DM: L’effetto che ha avuto su di lui?
PK: No, su di te, sulle tue ambizioni. Mi dicevi che sapevi che saresti diventato un pro, ma…
DM: Mio padre non lo ha mai fatto
PK: Beh, non è mai arrivato al Tour
DM: Si, non so, perché anche allora (anni ’80 -ndr-) non sapevamo quanto cattiva fosse la situazione con il doping ed il resto
PK: Evidenzio il fatto che sei stato tu a menzionare quella parola
DM (ride): Si, il mio punto è che….anche a quell’età ero pessimista a riguardo
PK: Lo eri?
DM: Si, certo
PK: E straordinario
DM: Perché?
PK: Perché Pat McQuaid (ex presidente UCI) ha detto recentemente che non aveva idea che sino al 2009 Lance Armstrong si dopasse! E tu, qui, mi dici che un ragazzino di 13 anni aveva già questo pessimismo.
DM (Ride): Si, lo so.
PK: E su cosa era basato?
DM: Non lo so
PK: Non era basato su qualcosa?
DM: Sapevo che L’Equipe (principale quotidiano sportivo francese -ndr-) era molto anti-Armstrong, e mio padre non ne era un fan. Siamo sempre stati anti-Armstrong. Non lo so, era una sensazione di pancia, penso. O forse col senno di poi, se tu avessi chiesto al 13enne Dan Martin: “E’ vero?

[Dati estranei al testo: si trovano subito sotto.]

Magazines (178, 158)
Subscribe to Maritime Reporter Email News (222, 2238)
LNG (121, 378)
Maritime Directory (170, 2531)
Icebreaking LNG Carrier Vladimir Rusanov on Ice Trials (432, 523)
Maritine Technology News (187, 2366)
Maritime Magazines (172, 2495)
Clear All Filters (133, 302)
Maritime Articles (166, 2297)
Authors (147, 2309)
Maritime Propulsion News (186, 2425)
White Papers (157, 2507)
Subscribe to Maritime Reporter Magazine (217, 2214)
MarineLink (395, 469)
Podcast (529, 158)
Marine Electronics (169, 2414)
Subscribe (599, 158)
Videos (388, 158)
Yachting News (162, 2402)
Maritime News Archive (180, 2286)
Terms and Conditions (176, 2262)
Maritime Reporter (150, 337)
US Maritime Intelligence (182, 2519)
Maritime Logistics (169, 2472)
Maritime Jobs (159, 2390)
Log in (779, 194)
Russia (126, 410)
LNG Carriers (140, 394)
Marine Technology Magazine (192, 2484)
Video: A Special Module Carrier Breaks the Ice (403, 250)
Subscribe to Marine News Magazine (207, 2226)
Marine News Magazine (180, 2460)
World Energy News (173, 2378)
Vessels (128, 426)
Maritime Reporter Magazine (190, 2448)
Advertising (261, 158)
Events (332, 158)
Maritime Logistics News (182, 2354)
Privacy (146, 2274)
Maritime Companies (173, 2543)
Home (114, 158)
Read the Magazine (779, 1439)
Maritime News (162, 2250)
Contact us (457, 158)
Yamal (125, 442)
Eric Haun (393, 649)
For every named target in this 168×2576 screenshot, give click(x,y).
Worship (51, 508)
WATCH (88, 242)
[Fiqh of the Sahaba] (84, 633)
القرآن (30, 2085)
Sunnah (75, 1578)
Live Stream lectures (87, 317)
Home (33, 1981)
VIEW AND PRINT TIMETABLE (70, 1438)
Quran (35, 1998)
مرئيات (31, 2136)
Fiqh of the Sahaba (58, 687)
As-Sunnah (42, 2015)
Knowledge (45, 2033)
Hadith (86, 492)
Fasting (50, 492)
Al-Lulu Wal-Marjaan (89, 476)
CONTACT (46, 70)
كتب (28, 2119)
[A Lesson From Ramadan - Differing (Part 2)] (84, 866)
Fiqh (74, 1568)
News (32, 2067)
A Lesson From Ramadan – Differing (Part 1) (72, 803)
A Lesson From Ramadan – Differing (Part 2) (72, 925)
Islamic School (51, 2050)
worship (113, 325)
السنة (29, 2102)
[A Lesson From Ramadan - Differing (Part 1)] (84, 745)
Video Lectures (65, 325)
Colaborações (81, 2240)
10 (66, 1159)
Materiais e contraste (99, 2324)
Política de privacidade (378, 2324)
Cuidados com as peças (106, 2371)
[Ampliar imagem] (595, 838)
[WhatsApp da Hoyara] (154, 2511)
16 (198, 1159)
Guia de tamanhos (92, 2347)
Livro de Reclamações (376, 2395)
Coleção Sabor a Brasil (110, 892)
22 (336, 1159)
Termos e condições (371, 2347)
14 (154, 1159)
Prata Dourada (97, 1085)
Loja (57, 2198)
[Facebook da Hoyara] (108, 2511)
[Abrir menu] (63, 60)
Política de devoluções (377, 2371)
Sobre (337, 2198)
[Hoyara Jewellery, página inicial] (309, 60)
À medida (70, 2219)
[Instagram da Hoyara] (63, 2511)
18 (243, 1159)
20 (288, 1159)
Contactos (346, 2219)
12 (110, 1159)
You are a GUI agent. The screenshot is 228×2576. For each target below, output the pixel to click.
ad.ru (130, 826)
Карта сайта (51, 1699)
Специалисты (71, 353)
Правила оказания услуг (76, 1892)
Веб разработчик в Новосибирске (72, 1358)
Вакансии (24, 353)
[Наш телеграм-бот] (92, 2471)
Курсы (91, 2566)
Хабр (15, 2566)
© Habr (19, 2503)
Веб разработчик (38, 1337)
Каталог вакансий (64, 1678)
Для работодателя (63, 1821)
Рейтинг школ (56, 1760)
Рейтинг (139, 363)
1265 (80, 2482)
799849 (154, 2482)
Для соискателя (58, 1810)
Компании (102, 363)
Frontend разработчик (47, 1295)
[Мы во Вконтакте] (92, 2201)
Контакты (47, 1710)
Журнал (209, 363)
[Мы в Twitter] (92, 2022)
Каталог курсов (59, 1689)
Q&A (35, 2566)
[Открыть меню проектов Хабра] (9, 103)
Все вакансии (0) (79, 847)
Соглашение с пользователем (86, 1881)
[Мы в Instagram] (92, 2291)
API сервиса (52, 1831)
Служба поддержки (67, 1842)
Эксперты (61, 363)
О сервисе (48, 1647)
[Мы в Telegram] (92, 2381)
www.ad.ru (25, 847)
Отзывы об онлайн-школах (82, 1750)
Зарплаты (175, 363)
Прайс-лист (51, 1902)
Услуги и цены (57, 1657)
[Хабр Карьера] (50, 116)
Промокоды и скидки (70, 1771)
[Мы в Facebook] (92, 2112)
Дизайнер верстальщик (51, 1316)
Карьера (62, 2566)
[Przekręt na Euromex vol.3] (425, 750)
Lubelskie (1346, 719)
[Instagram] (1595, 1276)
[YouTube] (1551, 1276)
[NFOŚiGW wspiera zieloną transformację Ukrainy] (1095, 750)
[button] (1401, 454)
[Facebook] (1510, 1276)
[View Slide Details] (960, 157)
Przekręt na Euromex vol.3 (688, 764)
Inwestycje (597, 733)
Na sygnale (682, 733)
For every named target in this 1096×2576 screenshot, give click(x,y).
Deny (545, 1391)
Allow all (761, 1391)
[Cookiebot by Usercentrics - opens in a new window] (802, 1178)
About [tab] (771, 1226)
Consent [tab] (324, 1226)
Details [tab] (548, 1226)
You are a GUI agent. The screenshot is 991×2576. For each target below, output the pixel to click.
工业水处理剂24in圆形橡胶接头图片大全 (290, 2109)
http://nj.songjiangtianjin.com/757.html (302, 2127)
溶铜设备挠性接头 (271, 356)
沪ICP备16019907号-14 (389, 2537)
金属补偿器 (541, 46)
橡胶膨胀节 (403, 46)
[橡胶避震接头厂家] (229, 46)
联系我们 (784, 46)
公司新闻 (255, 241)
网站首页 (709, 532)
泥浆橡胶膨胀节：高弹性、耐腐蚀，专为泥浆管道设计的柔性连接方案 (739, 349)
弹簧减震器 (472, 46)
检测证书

Credi a questo tizio?” Avrebbe risposto “Si”. Cosi forse il senno di poi condiziona il mio giudizio, ma ricordo che quando arrivò l’Operacion Puerto nel 2006 non è stata una grande sorpresa per me.
Gli inizi da Pro
Martin ricorda il suo sbarco in Europa nella squadra U23 VC La Pomme a Marsiglia in Francia e gli inizi difficili coi suoi colleghi.
PK: ‘Il piccolo irlandese, è non male, ma è inutile” (frase detta dal DS della squadra francese a Kimmage all’epoca -ndr)
DM: Si, risuona ancora in me: “Sei una merda!”. Battevo comunque tutti gli altri ragazzi di 18-19 anni della squadra, ma non ero francese. C’era molta animosità tra i corridori, un vero senso di “loro e noi” (francesi e no -ndr-). Ho avuto un’infanzia molto protetta ed ho imparato molto della vita laggiù e quanto le persona possano essere doppie. C’era bullismo, insulti, gente che diffondeva voci: “si dopa!”.
PK: Erano queste le voci?
DM: Certo, ragazzi che dicevano agli amici: “Condivido la stanza con lui, l’ho visto doparsi”. Cercavano di sporcarti l’immagine. Era terribile, solo gelosia. Doveva esserci una ragione se eri meglio di loro: “se mi batte deve doparsi”.
PK: Okay, ancora. Devo evidenziare il fatto che sei tu che ne stai parlando.
DM (ride): Si
PK: Che consapevolezza ne avevi all’epoca? Cosa ne sapevi del doping in quelle categorie?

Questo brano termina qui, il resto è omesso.